Diesel Exhaust

Another significant risk on American roads is diesel exhaust. Diesel exhaust is considered a likely human carcinogen by the Environmental Protection Agency, and it also exacerbates asthma symptoms and other pulmonary problems.

Approximately 24 million children ride school buses on a daily basis. Children, the most vulnerable to the effects of air pollution and carcinogens generally, are the most heavily exposed to diesel exhaust when they ride the school bus every day.

American children receive exposures to diesel exhaust dozens of times higher than that considered a cancer risk by the EPA. Adding a particulate trap to catch the millions of tiny particles that might otherwise lodge in children’s developing lungs would cut the risk to our children tremendously, but bus companies have not stepped up to make the changes that could protect our children.

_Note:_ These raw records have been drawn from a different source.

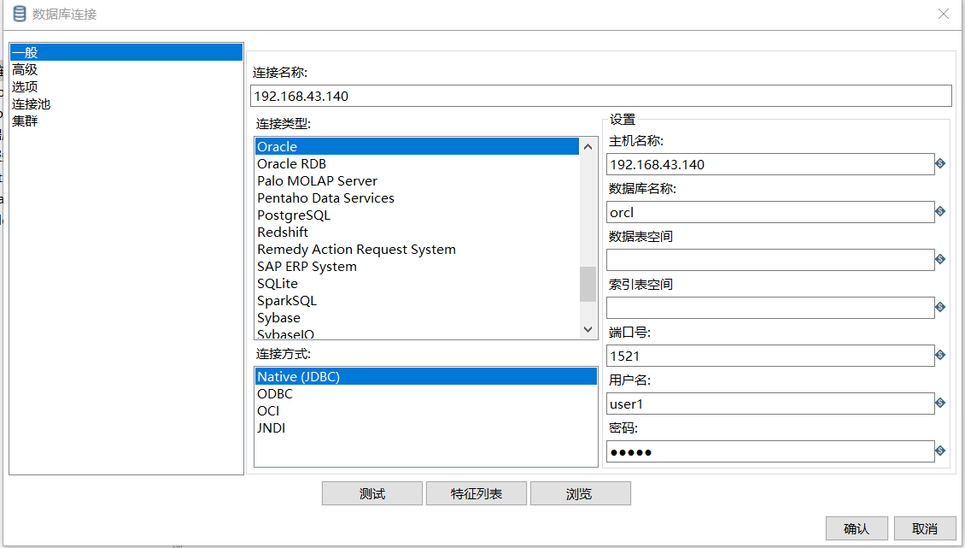Click the variable icon beside 数据表空间 field
Viewport: 965px width, 548px height.
point(940,259)
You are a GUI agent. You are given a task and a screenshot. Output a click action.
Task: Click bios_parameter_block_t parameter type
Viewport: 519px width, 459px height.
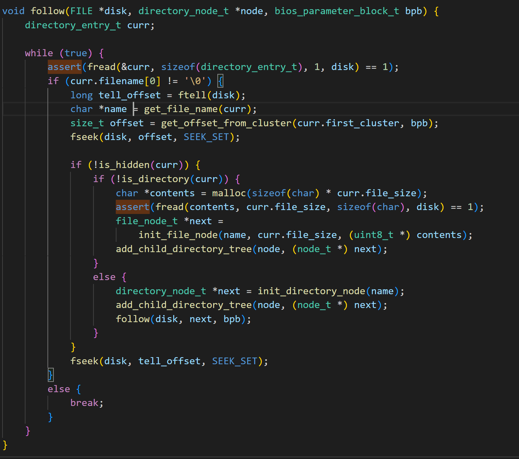click(x=336, y=11)
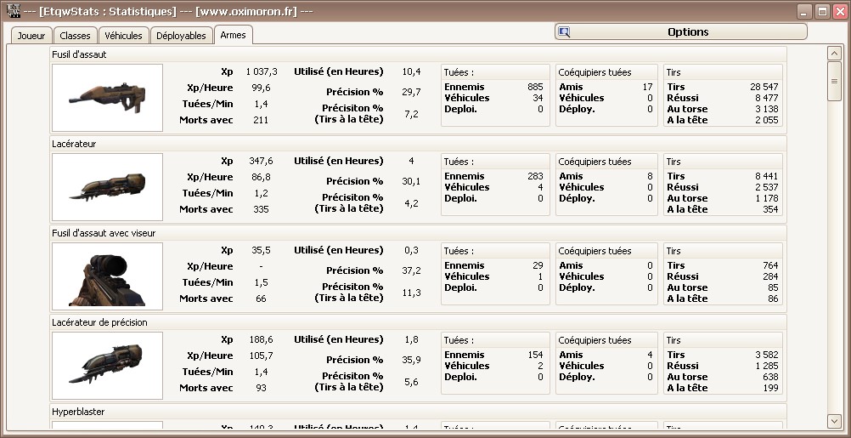Click the vertical scrollbar thumb
851x438 pixels.
(x=834, y=81)
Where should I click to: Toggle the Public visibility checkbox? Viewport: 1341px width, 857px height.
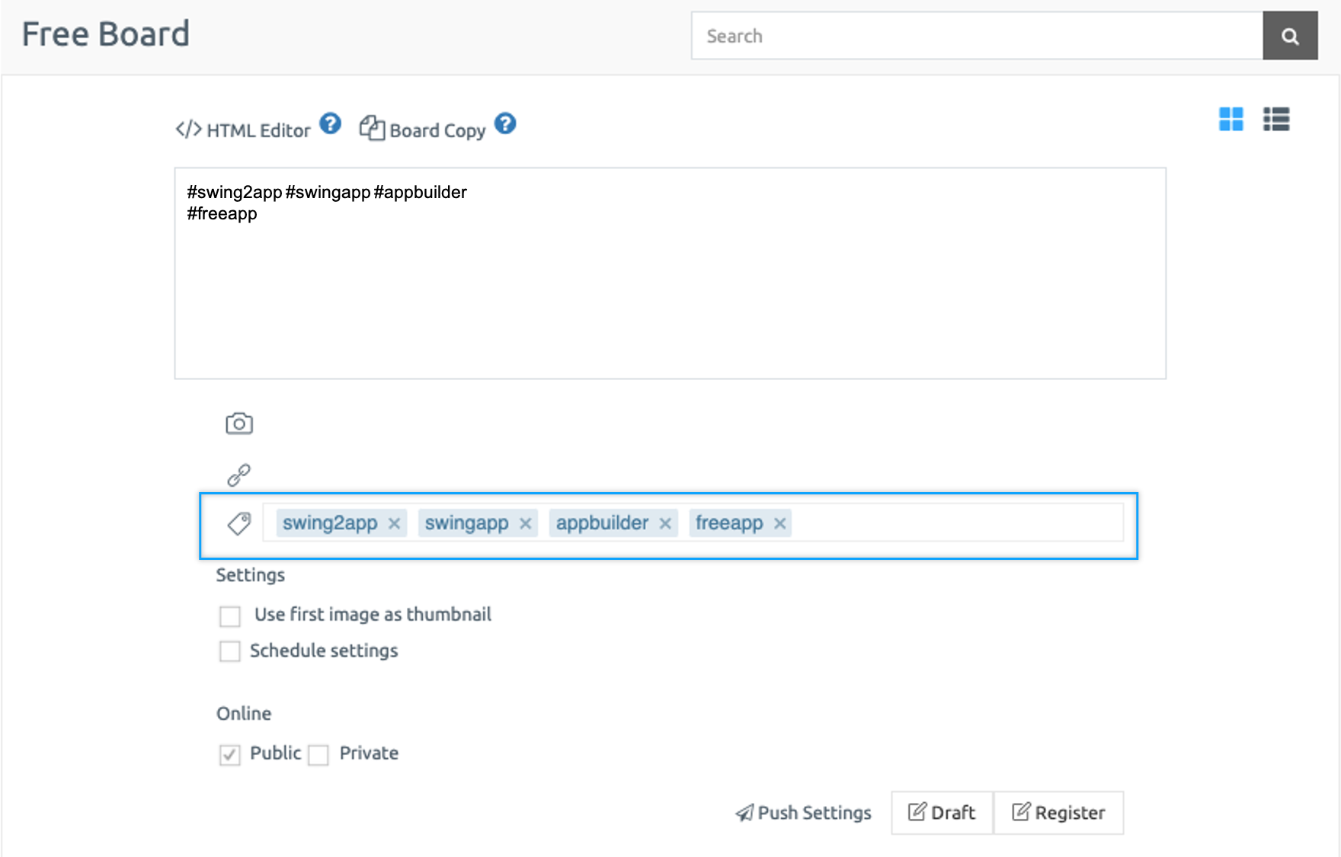point(230,755)
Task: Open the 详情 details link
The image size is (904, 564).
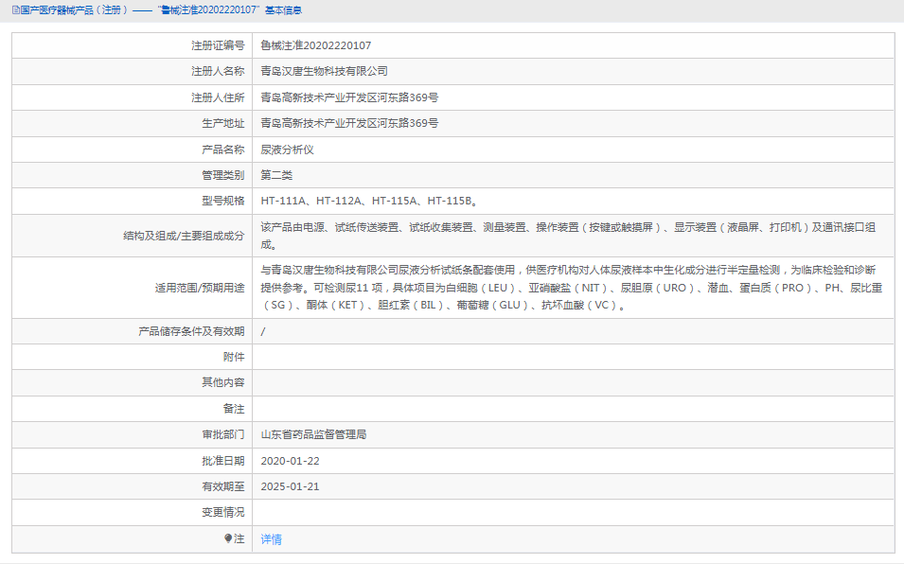Action: pos(275,538)
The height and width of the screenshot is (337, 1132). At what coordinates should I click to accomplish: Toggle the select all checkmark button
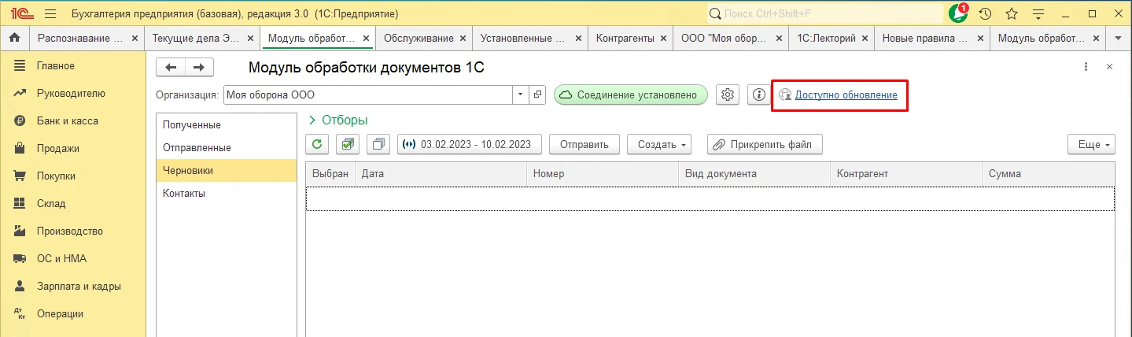pyautogui.click(x=347, y=144)
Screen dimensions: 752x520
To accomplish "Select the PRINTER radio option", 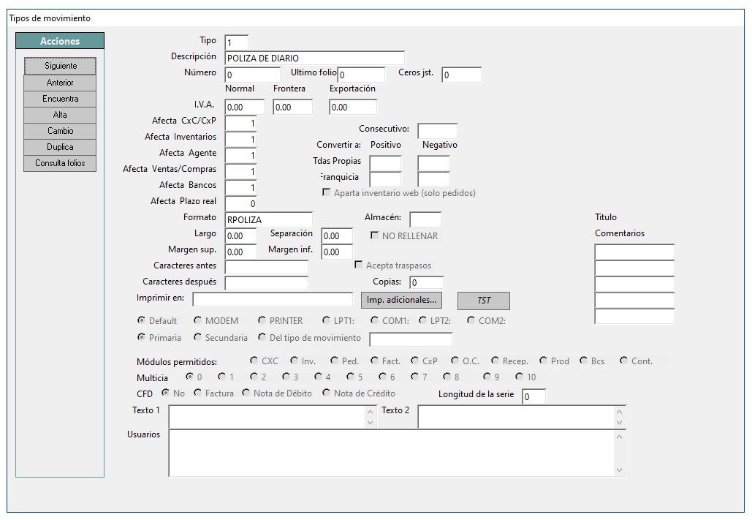I will 262,320.
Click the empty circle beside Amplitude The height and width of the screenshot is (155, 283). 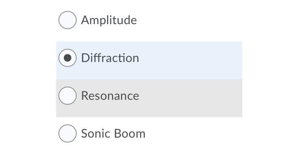point(68,20)
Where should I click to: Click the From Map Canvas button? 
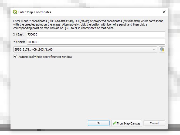click(x=127, y=123)
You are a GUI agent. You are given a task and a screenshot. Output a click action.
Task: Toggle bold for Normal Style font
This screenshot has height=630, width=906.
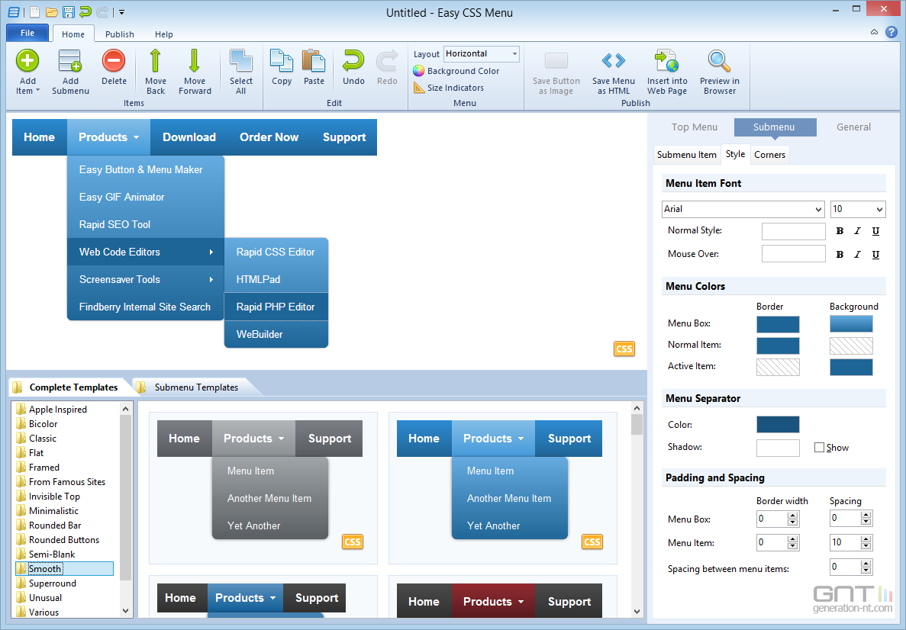coord(840,232)
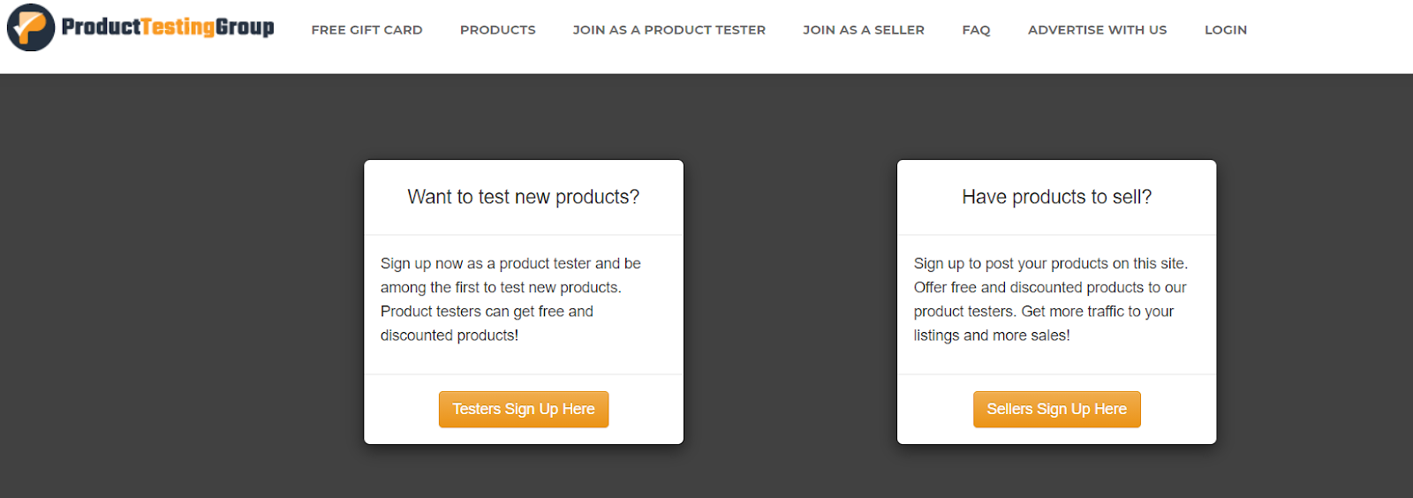Visit the FAQ page

976,30
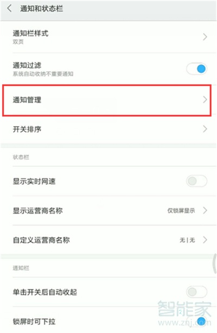The width and height of the screenshot is (217, 333).
Task: Open 显示运营商名称 options
Action: (109, 210)
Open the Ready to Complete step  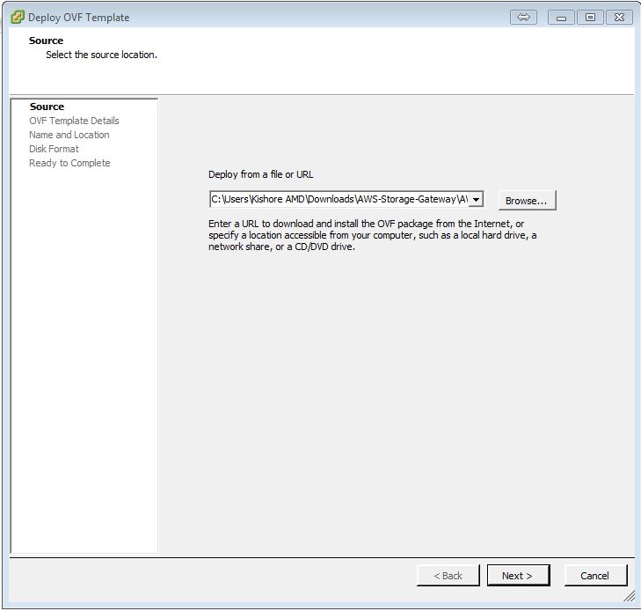tap(69, 163)
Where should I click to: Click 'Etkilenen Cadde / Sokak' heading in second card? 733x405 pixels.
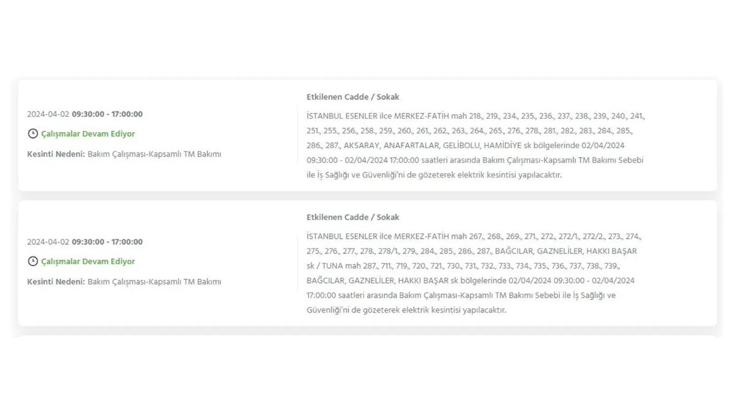[x=353, y=218]
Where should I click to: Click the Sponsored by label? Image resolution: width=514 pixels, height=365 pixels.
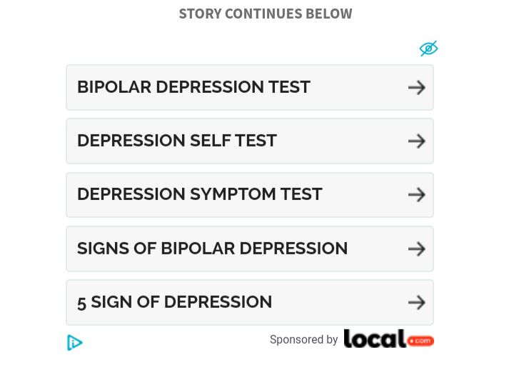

Working with a group of environmental non-profit organizations—the Environmental Law Foundation, Communities for a Better Environment and Our Children’s Earth Foundation—Baron & Budd has sued school bus operators in California that expose children to high levels of diesel particulate matter without warning families of the danger. California’s Proposition 65 requires companies to warn people before exposing them to a substance, like diesel exhaust, known to the State of California to cause cancer. We are urging school bus operators to upgrade or retrofit their buses with particulate traps that will decrease children’s exposure to harmful diesel exhaust and help protect children’s health.